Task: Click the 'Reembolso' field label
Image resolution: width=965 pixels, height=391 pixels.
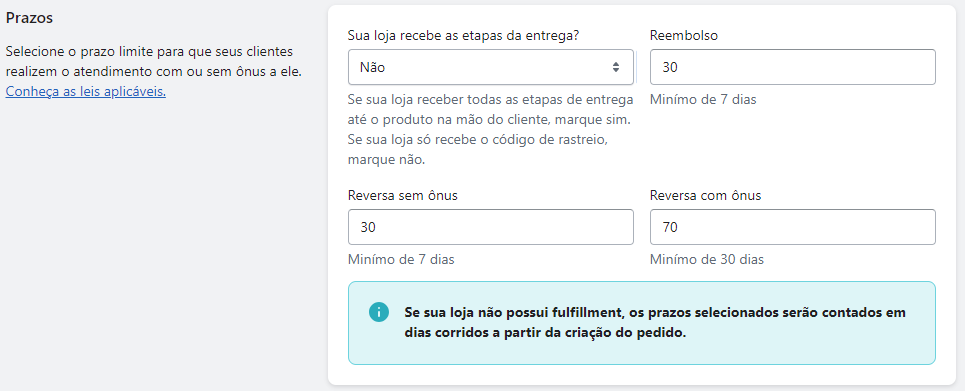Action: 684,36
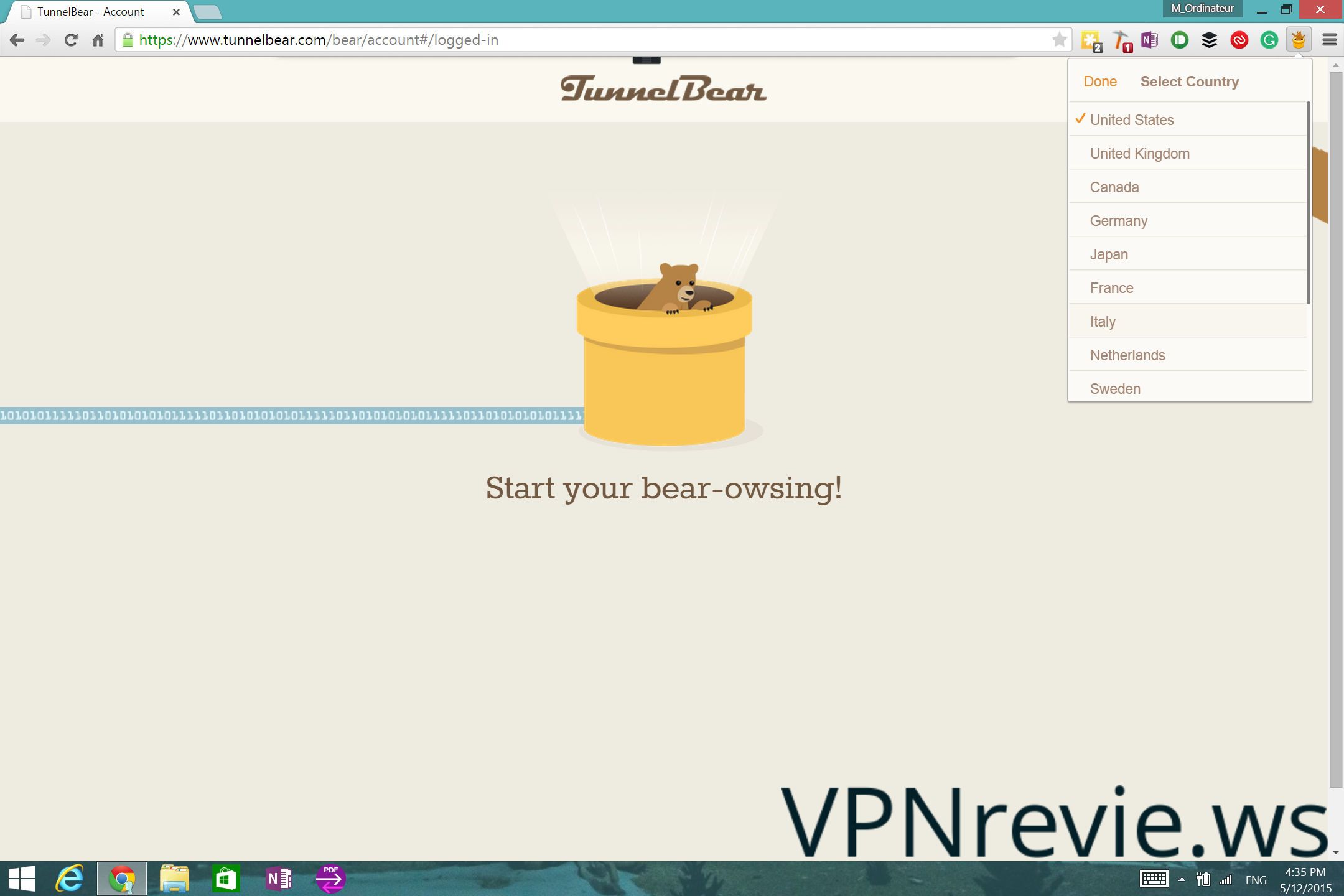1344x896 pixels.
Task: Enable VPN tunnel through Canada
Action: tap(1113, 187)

» Task description
Reproduce every line of the items above verbatim, omitting the pictures from your answer.

» Result
Task: Click the 'Reembolso' field label
Image resolution: width=965 pixels, height=391 pixels.
Action: 684,36
1344x896 pixels.
Task: Enable VPN tunnel through Canada
Action: tap(1113, 187)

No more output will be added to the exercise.